2013-08-19T08:00:00.000 in UTC == 2013, August, 19, 10:00:00 CEST no? So the lack of timezone information causes it to think that the date is in UTC. Turned into a javascript date object it adds in timezone information and shifts it up 2 hours?
As for a workaround, in the client side you could get the date as UTC since you seem to be sending it in UTC format:
var date = new Date(dateField);
var date_utc = new Date(date.getUTCFullYear(),date.getUTCMonth(),date.getUTCDate(), date.getUTCHours(),date.getUTCMinutes(),date.getUTCSeconds());
-----Original Message-----
From: Witold Szczerba [mailto:pljosh.mail_at_gmail.com]
Sent: Monday, August 19, 2013 6:07 PM
To: users_at_glassfish.java.net
Subject: JAX-RS: date fields are incorrectly marshalled
Hi there,
Today I have found that, by default, Glassfish 4 JAX-RS handles POJO to JSON conversion very unfortunately, here is an example result:
2013-08-19T08:00:00.000 (not timezone means UTC) The date above was created like this:
Calendar c = new GregorianCalendar();
//calendar uses my current, CEST, timezone c.set(YEAR, 2013); c.set(MONTH, AUGUST); c.set(DAY, 19); c.set(HOUR, 8); c.set(MINUTE, 0); c.set(MILLISECOND, 0); return c.getTime();
When I print this, I get:
2013, August 19, 08:00:00 CEST
which is equivalent of:
2013, August, 19, 06:00:00 UTC
So, in CEST we have 8am, while it is 6am UTC.
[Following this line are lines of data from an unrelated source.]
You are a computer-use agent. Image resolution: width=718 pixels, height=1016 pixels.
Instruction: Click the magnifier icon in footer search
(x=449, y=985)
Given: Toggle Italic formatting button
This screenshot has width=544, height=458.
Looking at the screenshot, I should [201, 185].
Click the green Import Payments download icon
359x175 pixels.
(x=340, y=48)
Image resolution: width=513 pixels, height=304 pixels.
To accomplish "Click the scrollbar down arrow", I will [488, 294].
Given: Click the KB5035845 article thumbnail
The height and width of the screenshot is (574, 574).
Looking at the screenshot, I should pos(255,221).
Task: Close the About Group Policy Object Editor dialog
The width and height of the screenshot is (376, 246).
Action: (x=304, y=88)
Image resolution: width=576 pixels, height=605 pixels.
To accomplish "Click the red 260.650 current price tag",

Now, Glassfish, using MOXy is generating:
2013-08-19T08:00:00.000
and in JavaScript
var date = new Date(dateField);
produces:
2013, August, 19, 10:00:00 CEST.
So, instead of 8am we have 10am.
I think this is a major bug, it causes all the applications, by default, to produce invalid dates.
I have asked my colleague from different project, they use GF4 as well, he said they do not have that issue. When we double checked, we discovered a major bug in that application, they just were not aware of it.
Can anyone else confirm this is a bug? IS there any workaround? Should it be reported to MOXy or Glassfish? I cannot tell where the problem is.